Amnesty International praised the move as “an encouraging sign that Qatar may finally be heading in the right direction,” although employers still can file criminal charges against “absconding” employees, meaning those who left their jobs without permission.

“Lebanon is one of only two countries in the Middle East that employs large numbers of migrant domestic workers but has no law regulating their work in the country,” Aya Majzoub, Lebanon researcher at Human Rights Watch told Annahar.

According to Majzoub, the current contract lacks vital safeguards against forced labor and does not meet international human rights and labor standards. “For example, it does not give migrant domestic workers the right to the minimum wage nor does it allow them to leave the employer’s home without permission. It also does not allow workers to terminate their contact except in extreme cases of abuse, with the burden of proof falling on the worker,” Majzoub told Annahar.

Human Rights Watch reported that an estimated 250,000 migrant domestic workers, the majority of them women from African and Southeast Asian countries, work in Lebanon. They are excluded from Lebanon’s Labor Law protections, including requirements for a minimum wage, limits on working hours, a weekly rest day, overtime pay, and freedom of association.

Back in April 2019, the Minister of Labour invited Amnesty International to be part of a Working Group tasked with submitting a reform plan aimed at dismantling the kafala system. The group was coordinated by the International Labour Organization. In June 2019, the Working Group submitted to the Ministry of Labour a plan of action that sets out the necessary reforms to dismantle the kafala system over the short and medium-term. However, the then-Minister of Labour resigned soon after the onset of Lebanon’s protest movement before adopting any of the suggested reforms, and nothing happened after that.
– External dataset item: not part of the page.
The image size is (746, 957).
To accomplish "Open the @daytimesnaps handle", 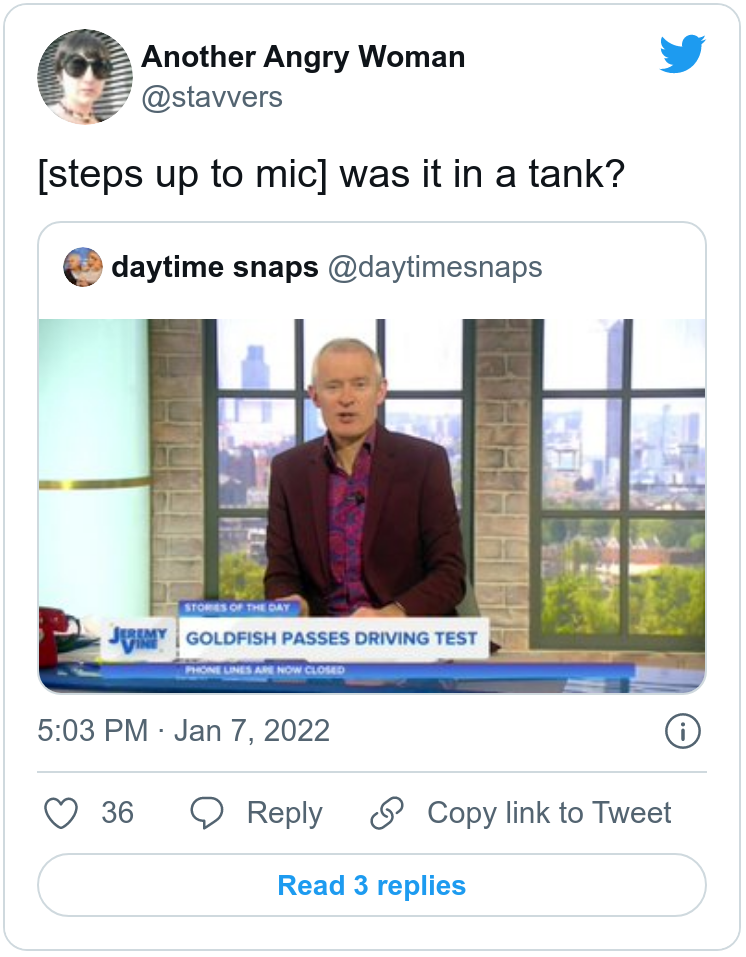I will pyautogui.click(x=435, y=267).
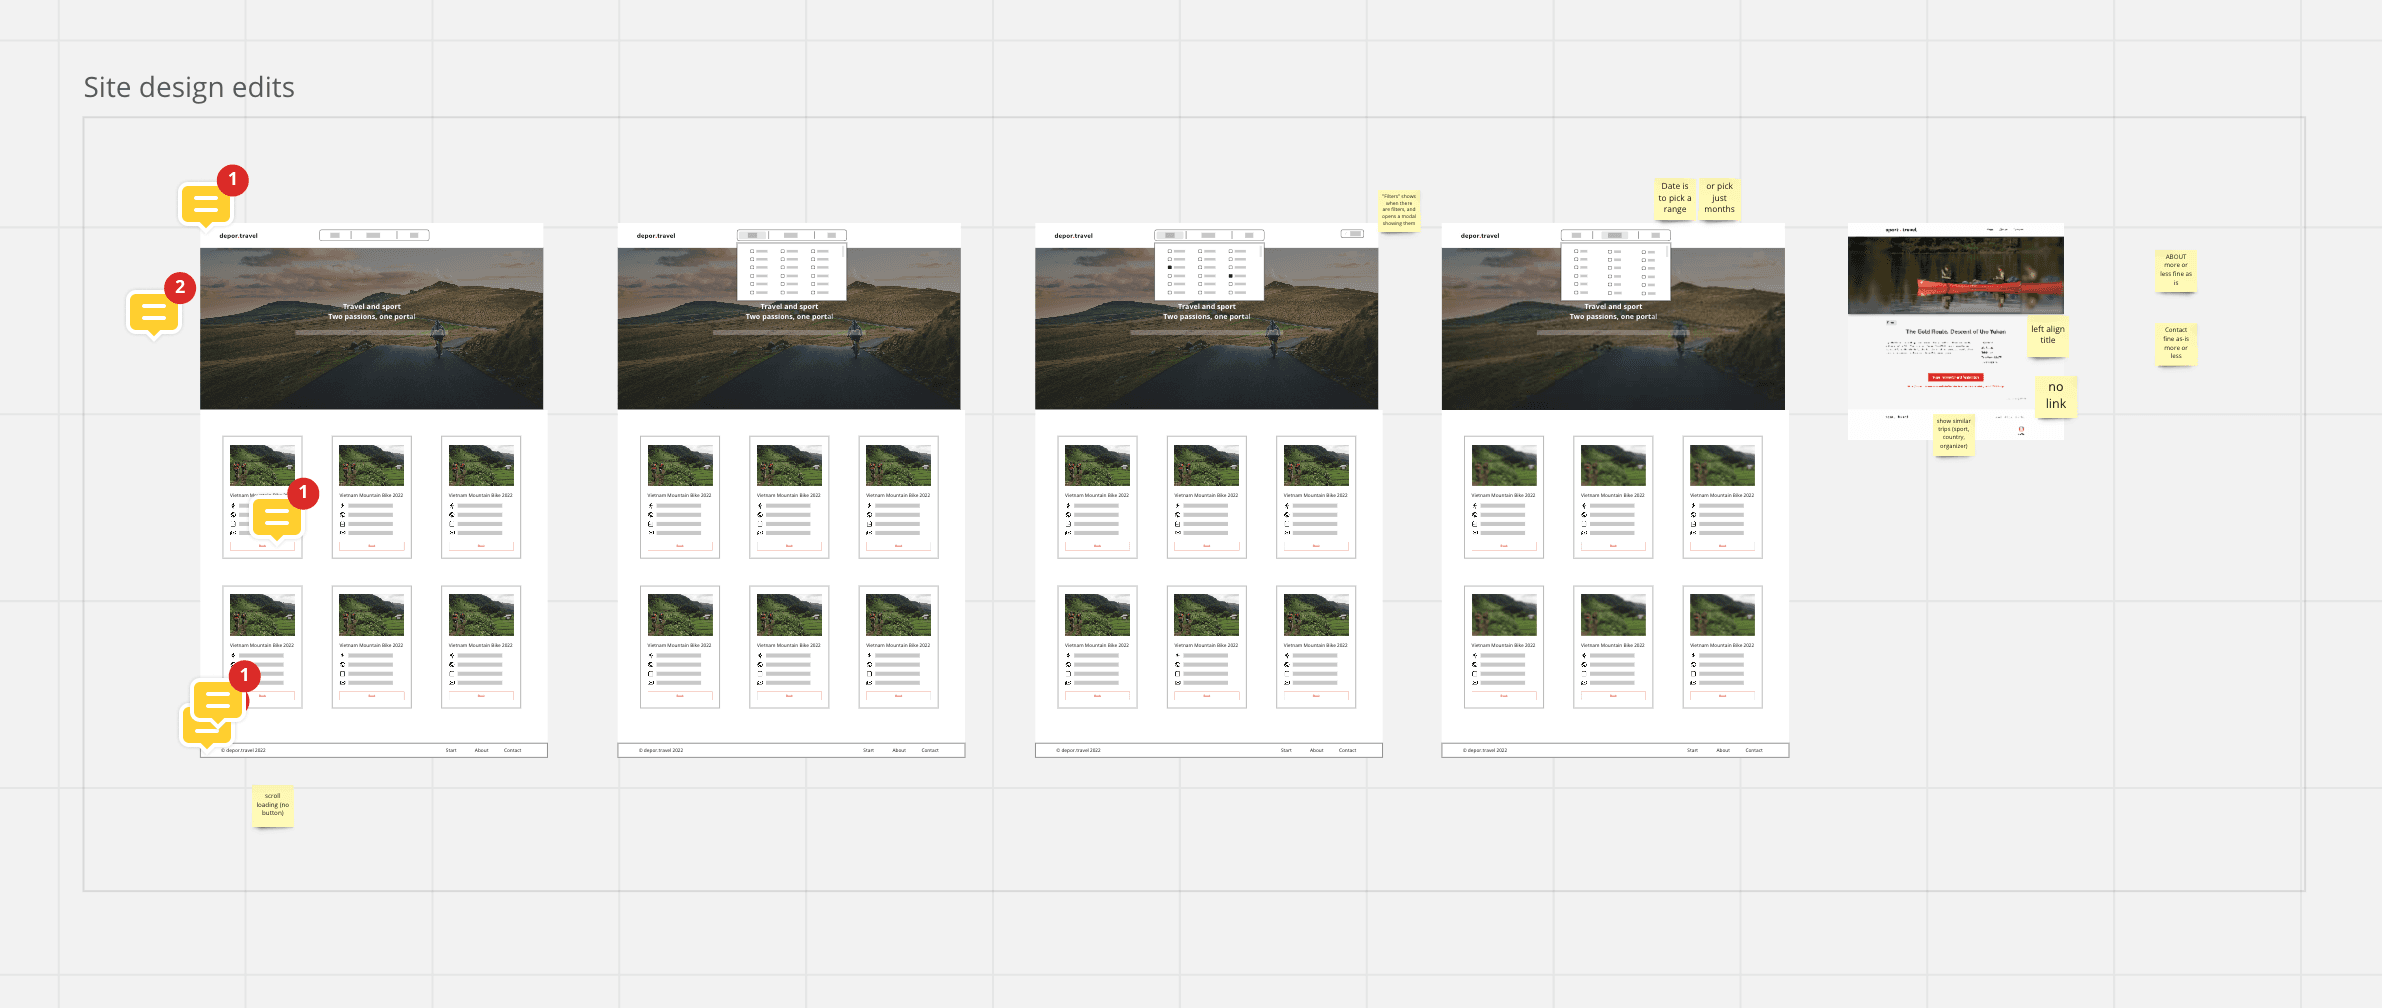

The economic crisis, compounded by the Covid-19 pandemic, has made a life for migrant domestic workers even worse. Many have reported that incidents of abuse increased during the lockdown while others have said that their employers slashed their salaries – if they paid them at all.

Employers have abandoned hundreds of workers over the last few months, outside their consulates or embassies, often without money, passports, or their belongings, and without return tickets for workers who are unable to afford expensive repatriation flights to their home countries.